*** Extracted information Section Begins ***

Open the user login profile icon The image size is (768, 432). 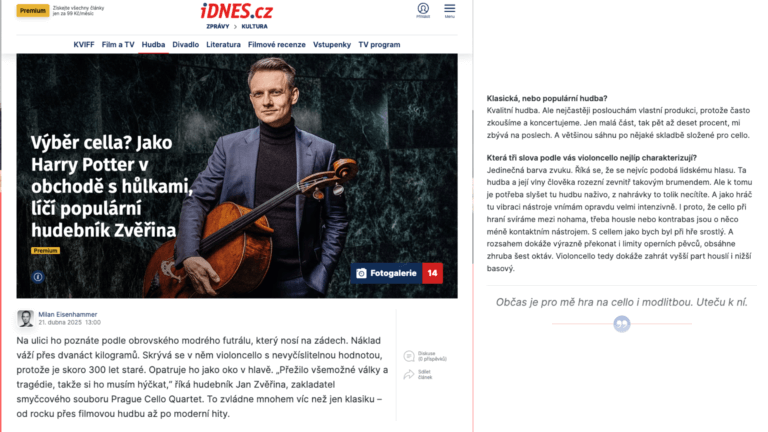click(x=423, y=8)
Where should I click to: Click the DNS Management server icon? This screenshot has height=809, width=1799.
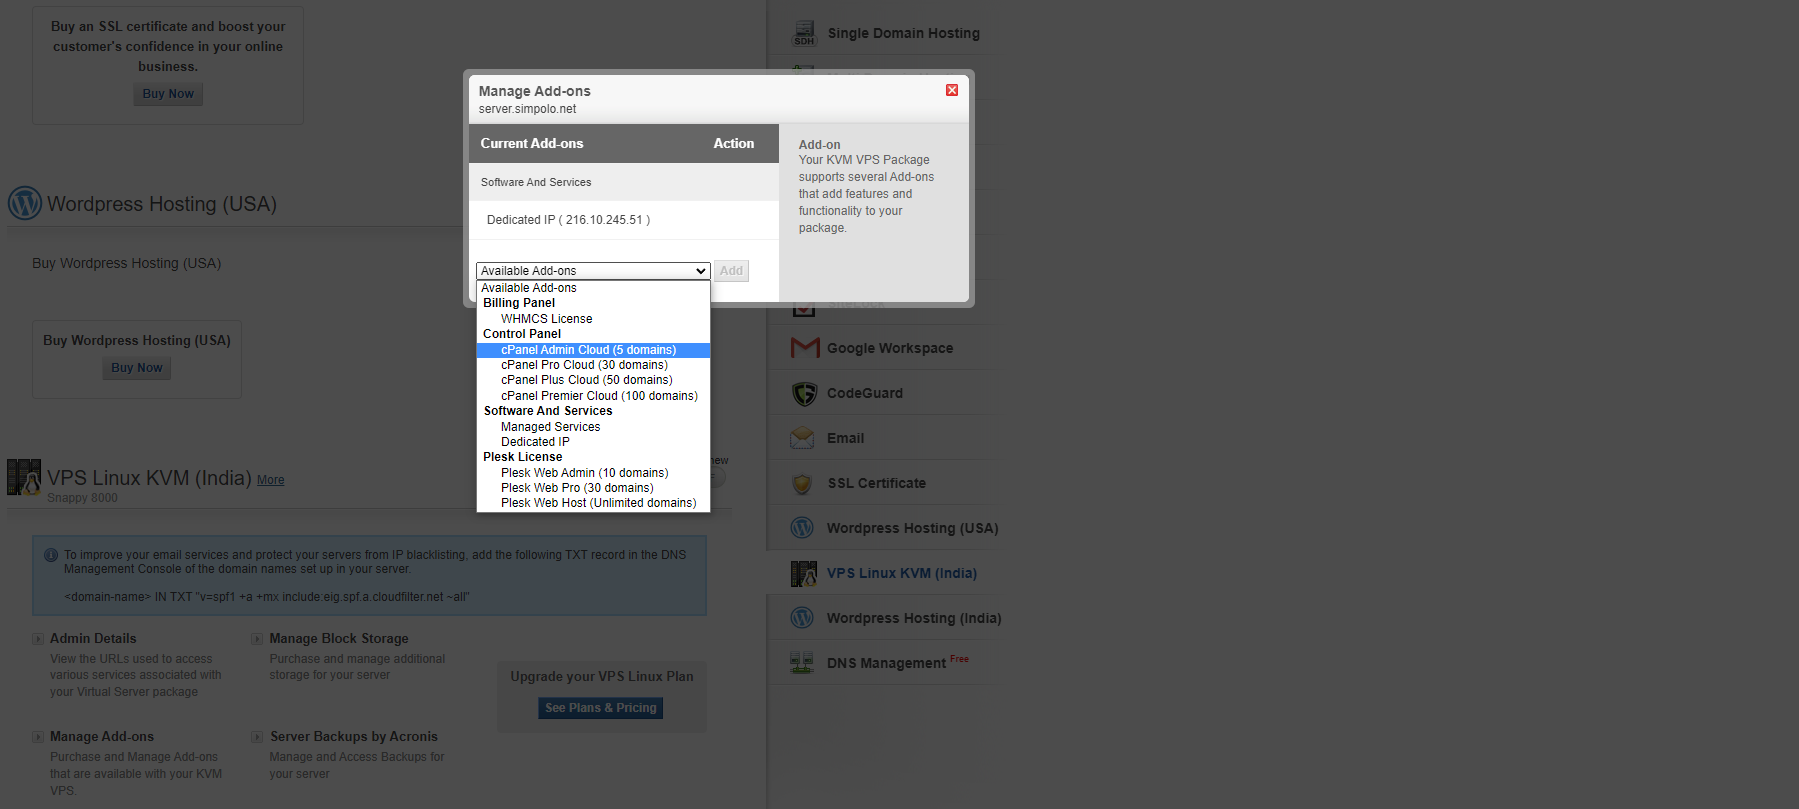(x=802, y=662)
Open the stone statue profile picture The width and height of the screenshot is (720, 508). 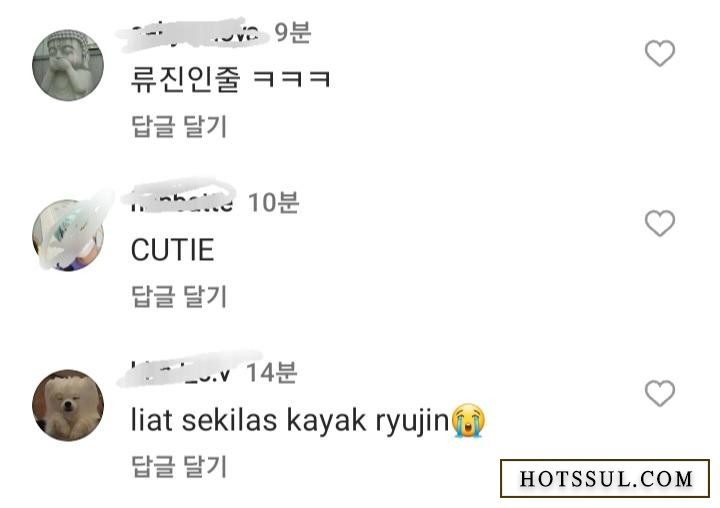68,65
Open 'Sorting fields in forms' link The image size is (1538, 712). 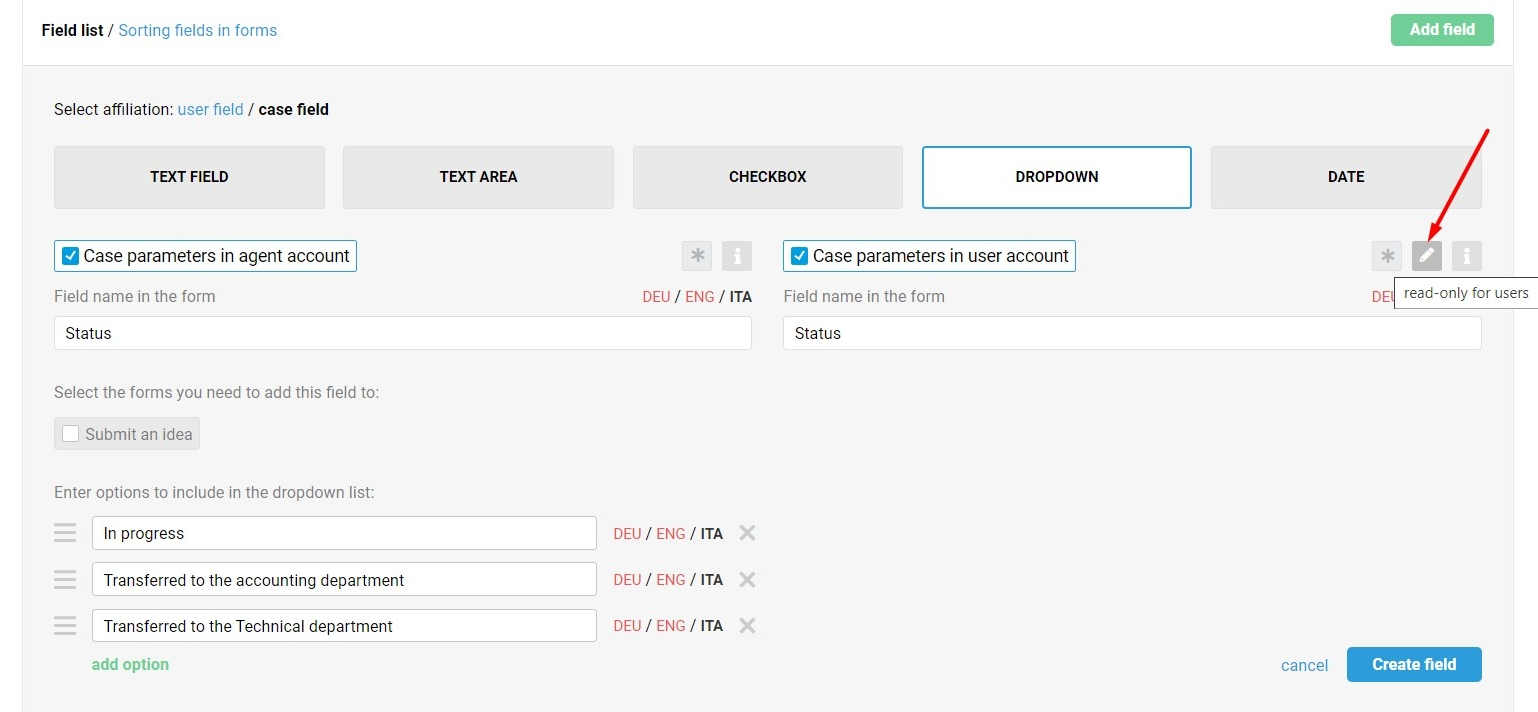click(x=197, y=30)
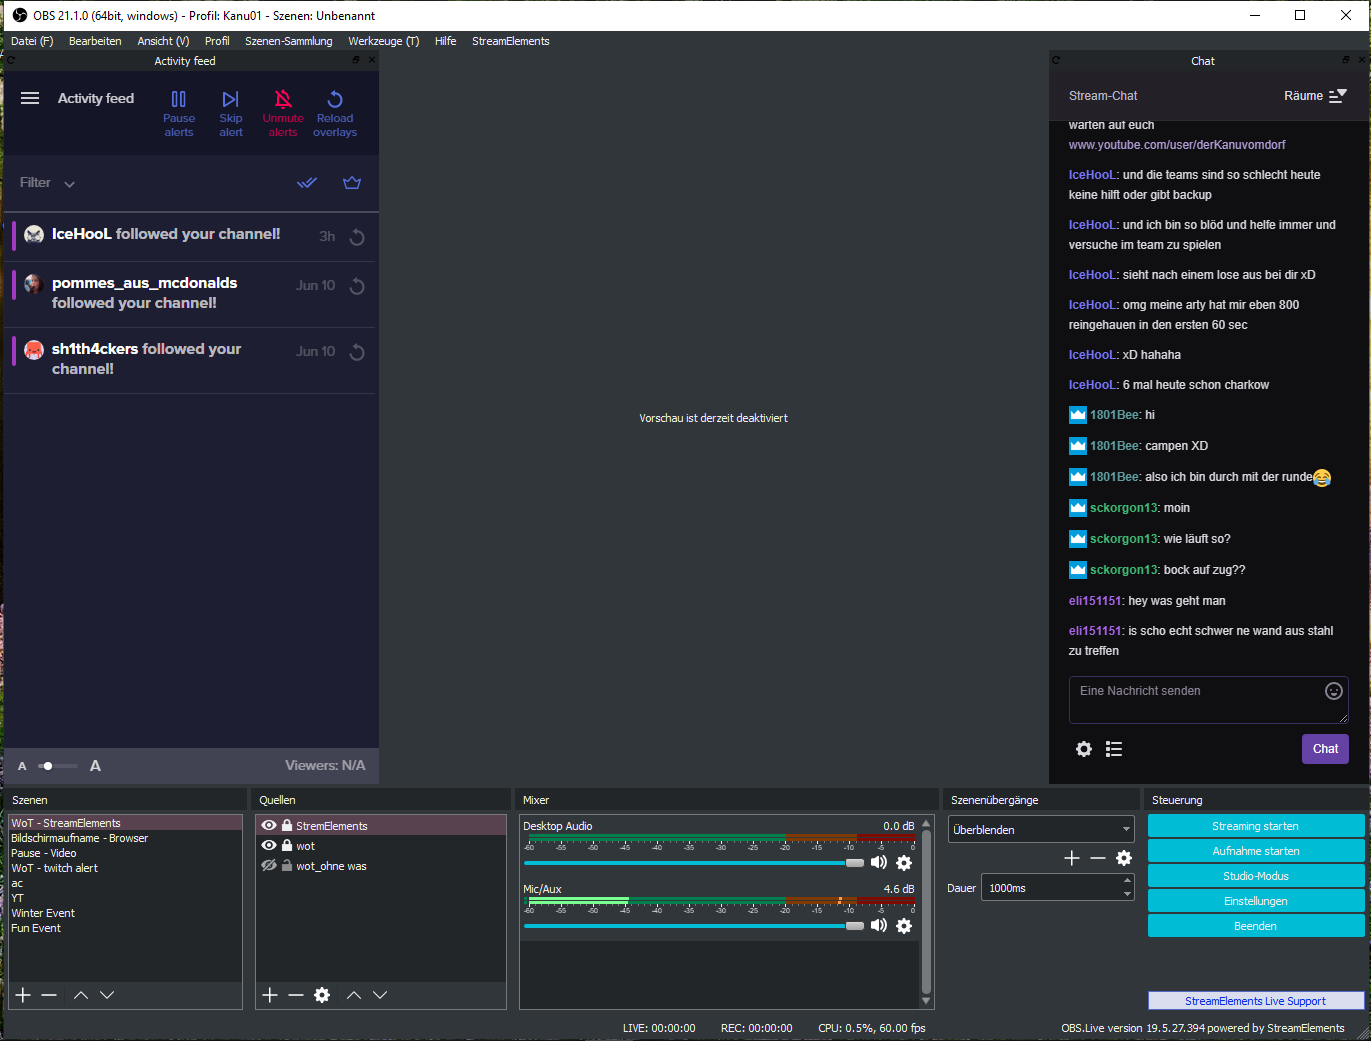Click the Skip alert icon
The height and width of the screenshot is (1041, 1371).
click(x=231, y=100)
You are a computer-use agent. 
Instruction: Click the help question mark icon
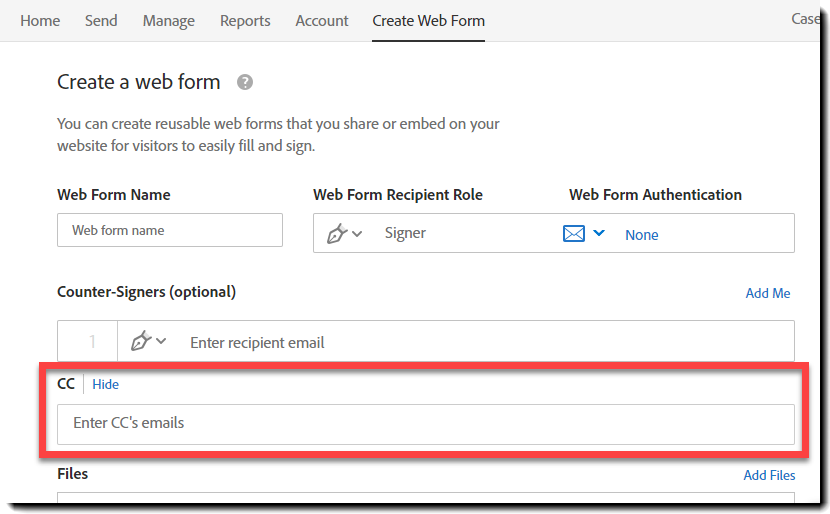pos(245,83)
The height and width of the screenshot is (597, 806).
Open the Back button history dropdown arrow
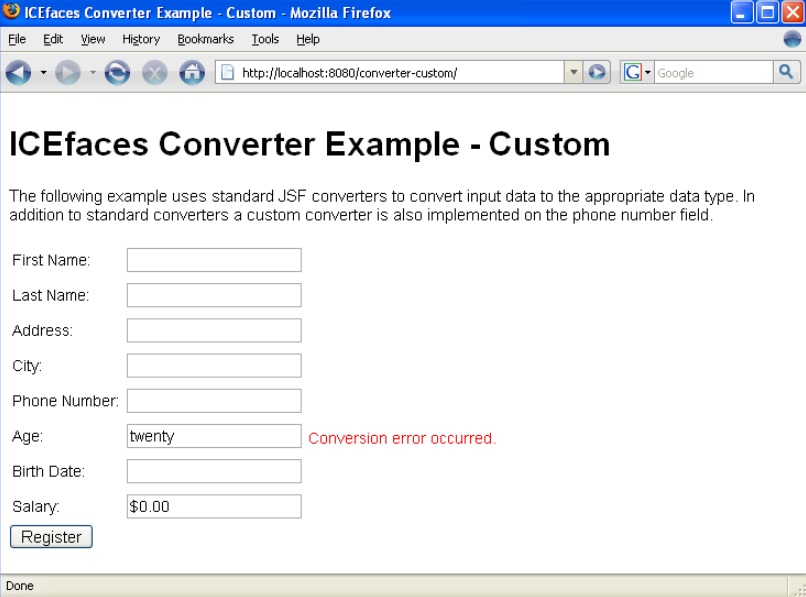coord(43,73)
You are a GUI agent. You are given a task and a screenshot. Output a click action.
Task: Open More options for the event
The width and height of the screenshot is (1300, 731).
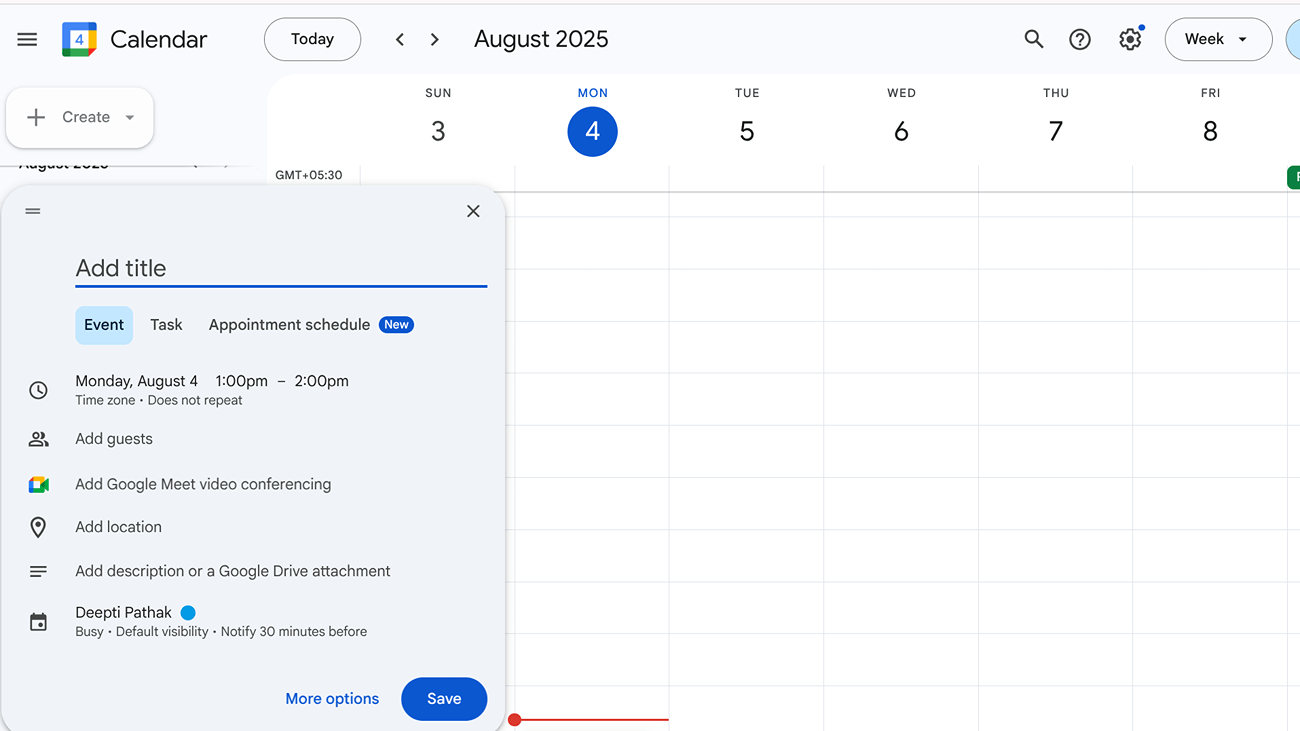[x=332, y=698]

*** Extracted information Section Ends ***

• Work instruction: Search the entries for the string "agent" and return each line where it turns up.

• Written solution:
You are a computer-use agent. 
You are a GUI agent. You are given a task and a screenshot. Output a click action.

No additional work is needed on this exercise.